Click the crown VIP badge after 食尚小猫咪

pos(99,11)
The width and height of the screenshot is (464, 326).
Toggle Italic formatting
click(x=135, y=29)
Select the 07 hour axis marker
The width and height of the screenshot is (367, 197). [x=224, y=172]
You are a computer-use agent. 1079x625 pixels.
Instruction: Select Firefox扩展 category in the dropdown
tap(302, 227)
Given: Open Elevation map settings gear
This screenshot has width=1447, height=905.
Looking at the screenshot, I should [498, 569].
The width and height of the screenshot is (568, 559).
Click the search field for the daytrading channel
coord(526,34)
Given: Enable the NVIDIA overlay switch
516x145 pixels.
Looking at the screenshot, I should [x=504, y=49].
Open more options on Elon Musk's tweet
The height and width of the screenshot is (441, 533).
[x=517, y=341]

---

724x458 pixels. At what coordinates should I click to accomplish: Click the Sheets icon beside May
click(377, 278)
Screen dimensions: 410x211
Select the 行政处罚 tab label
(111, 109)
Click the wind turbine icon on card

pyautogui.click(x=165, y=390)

* * *

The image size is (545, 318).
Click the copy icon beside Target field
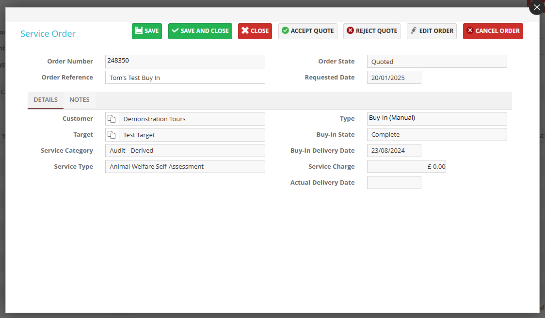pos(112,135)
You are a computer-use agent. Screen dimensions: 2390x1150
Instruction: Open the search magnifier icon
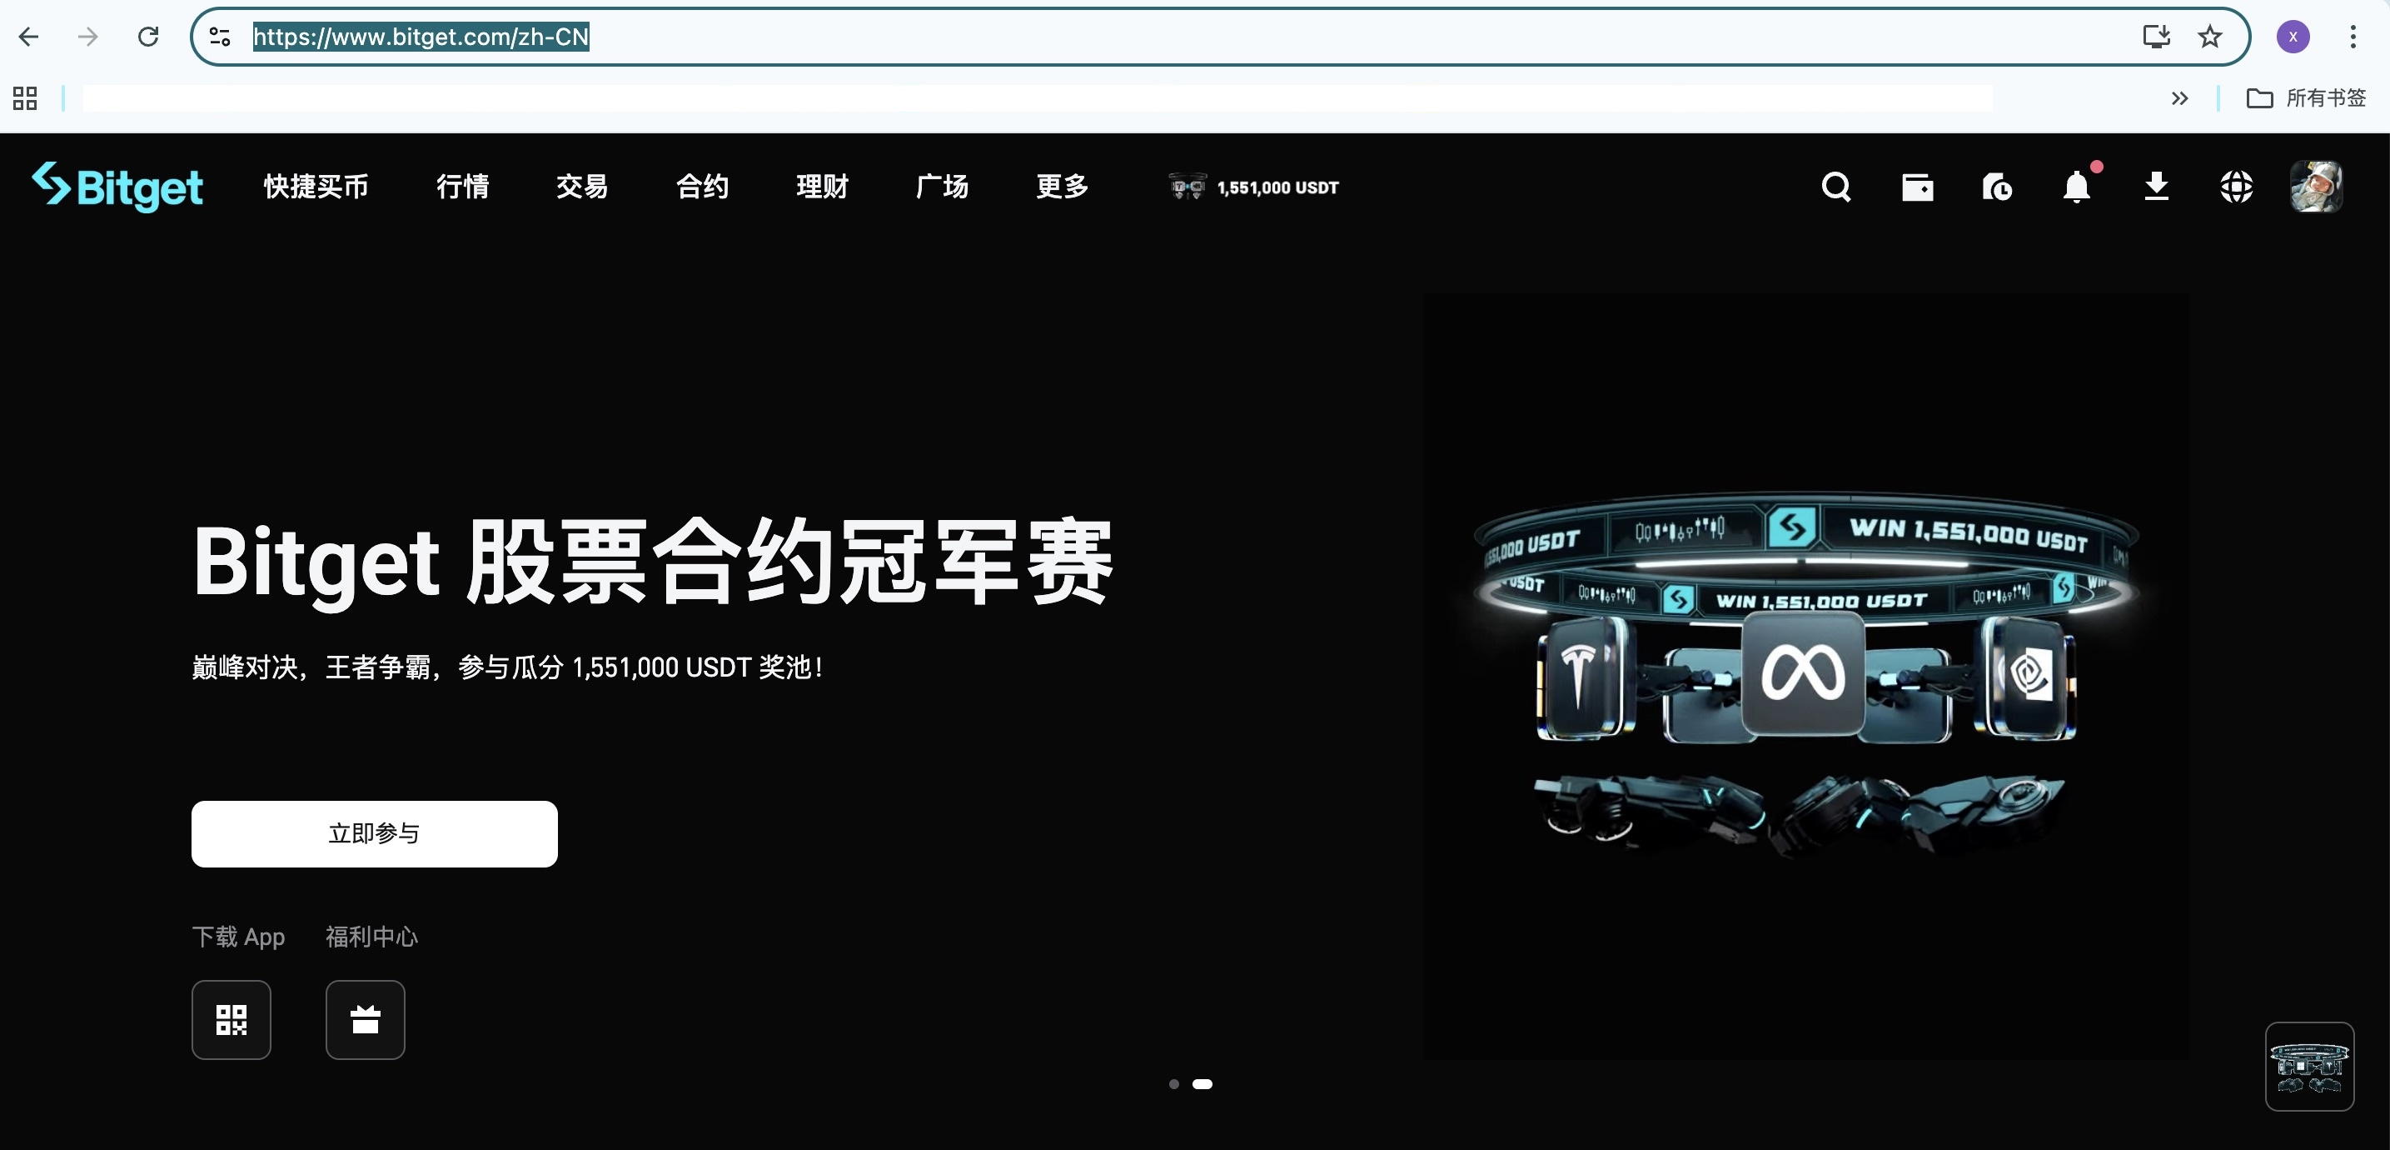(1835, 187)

Problem to work on:
Copy out the rows exactly, starting with the line that contains "The width and height of the screenshot is (464, 326)." and going on through the line that contains "[x=517, y=341]", both included.

The completed task:
The width and height of the screenshot is (464, 326).
Toggle Italic formatting
click(x=135, y=29)
Select the 07 hour axis marker
The width and height of the screenshot is (367, 197). [x=224, y=172]
You are a computer-use agent. 1079x625 pixels.
Instruction: Select Firefox扩展 category in the dropdown
tap(302, 227)
Given: Open Elevation map settings gear
This screenshot has width=1447, height=905.
Looking at the screenshot, I should [498, 569].
The width and height of the screenshot is (568, 559).
Click the search field for the daytrading channel
coord(526,34)
Given: Enable the NVIDIA overlay switch
516x145 pixels.
Looking at the screenshot, I should [x=504, y=49].
Open more options on Elon Musk's tweet
The height and width of the screenshot is (441, 533).
[x=517, y=341]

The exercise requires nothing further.